Josh took an extra squishy bite of his
sandwich, and sticky oatmeal plopped to the floor. I would imagine
this was a stalling technique. I’d employed that method many times
myself with varying degrees of results. He gulped down his bite.
“Sometimes this wheel gets stuck,” he said, looking up at my eyes
and then his mother’s.
“How often does it get stuck?” I asked.
“More than it used to.”
Not much of an answer, I thought as I ran my
hands through my hair in the traditional “I’m screwed” way.
“Mike, you can’t still be thinking of doing
this?” Gary asked, rising up from the couch.
“I don’t have a good feeling about BT, Gary.
I can’t explain it, but I really think he needs my help.”

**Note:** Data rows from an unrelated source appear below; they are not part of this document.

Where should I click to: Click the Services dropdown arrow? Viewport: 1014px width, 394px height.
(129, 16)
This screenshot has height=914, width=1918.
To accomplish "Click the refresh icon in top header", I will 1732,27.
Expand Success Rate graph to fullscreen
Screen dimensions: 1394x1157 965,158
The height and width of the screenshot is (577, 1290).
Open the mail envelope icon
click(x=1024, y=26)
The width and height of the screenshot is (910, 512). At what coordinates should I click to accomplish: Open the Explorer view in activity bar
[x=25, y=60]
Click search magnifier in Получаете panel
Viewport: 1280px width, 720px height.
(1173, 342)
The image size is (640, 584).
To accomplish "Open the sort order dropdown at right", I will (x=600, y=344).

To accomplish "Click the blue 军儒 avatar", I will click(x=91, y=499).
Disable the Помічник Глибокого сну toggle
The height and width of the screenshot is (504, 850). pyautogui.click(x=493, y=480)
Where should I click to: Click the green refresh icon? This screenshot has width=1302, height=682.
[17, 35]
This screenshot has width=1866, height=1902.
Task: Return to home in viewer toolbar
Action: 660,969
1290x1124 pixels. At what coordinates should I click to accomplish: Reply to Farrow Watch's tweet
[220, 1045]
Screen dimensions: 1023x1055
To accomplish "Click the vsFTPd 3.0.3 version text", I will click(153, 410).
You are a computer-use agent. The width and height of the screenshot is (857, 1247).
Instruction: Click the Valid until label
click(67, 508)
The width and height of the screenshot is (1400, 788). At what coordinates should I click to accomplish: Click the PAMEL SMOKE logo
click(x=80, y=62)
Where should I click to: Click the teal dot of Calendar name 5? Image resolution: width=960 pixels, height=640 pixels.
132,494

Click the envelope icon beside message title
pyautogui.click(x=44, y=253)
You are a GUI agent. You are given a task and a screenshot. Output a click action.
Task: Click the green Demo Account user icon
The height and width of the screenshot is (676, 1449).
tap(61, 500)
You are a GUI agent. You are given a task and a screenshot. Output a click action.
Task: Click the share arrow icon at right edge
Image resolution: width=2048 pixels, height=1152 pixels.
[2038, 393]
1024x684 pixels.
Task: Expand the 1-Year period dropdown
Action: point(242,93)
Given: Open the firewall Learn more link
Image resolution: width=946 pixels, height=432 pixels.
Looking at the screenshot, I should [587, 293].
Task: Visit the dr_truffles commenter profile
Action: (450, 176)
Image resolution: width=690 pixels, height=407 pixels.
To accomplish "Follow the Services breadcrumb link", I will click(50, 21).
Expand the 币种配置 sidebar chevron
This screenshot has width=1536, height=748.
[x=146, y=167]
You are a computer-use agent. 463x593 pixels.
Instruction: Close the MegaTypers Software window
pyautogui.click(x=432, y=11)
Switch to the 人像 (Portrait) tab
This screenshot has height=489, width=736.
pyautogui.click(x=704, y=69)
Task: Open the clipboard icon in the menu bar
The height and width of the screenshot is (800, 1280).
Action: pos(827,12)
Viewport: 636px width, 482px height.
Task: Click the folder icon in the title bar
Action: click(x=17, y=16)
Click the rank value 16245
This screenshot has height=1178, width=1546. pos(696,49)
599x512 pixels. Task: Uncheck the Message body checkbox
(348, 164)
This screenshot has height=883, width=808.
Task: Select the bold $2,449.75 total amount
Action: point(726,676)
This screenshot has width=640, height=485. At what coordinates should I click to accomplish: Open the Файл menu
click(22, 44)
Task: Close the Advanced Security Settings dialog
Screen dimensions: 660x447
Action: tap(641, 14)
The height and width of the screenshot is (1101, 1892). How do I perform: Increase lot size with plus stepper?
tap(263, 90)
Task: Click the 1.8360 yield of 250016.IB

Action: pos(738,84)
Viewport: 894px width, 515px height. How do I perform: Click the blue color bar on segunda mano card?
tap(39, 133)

Gary looked at me funny. “BT needs your
help?” He finally came out, asking the obvious question. “Are you
sure this isn’t just your over-active imagination or your senseless
need to put yourself in danger or is it just a way to commit
suicide by zombie?!” Gary said heatedly.
“Well, don’t hold back, brother! Tell me what
you’re really thinking.”
“You’re upsetting him!” Mary came to Gary’s
defense.
I didn’t see it that way, looked way more
like he was doing the disturbing.
“Mike, ever since we left Maine, you have
done everything in your power to put us in as much danger as
possible. It seems like you go out of your way to find the worst
situation, then you head right for it, like you just can’t wait to
see a new and unusual way to die.”
“I don’t remember forcing you to leave Maine,
Gary,” I said forcefully.
“Someone had to watch your back,” he said,
advancing a step on me.
“You do realize, Gary, that we are in the
midst of a zombie apocalypse, right? And that we are no longer on
the top of the food chain. Going out for smokes can now be a life
or death situation.”
“You know I don’t smoke and neither do you,
but you’d probably pick up the habit just to see if you could get
them.”
Gary was pretty worked up. I hadn’t seen him
this angry since they cancelled Battle of the Network Stars
sometime back in the late seventies. “Gary, I’m not doing this out
of some ill-conceived way to commit suicide. My family, my friends
are in trouble, I could never, I would never leave them, or their
fates up to the whim of a crazy bitch vampire.”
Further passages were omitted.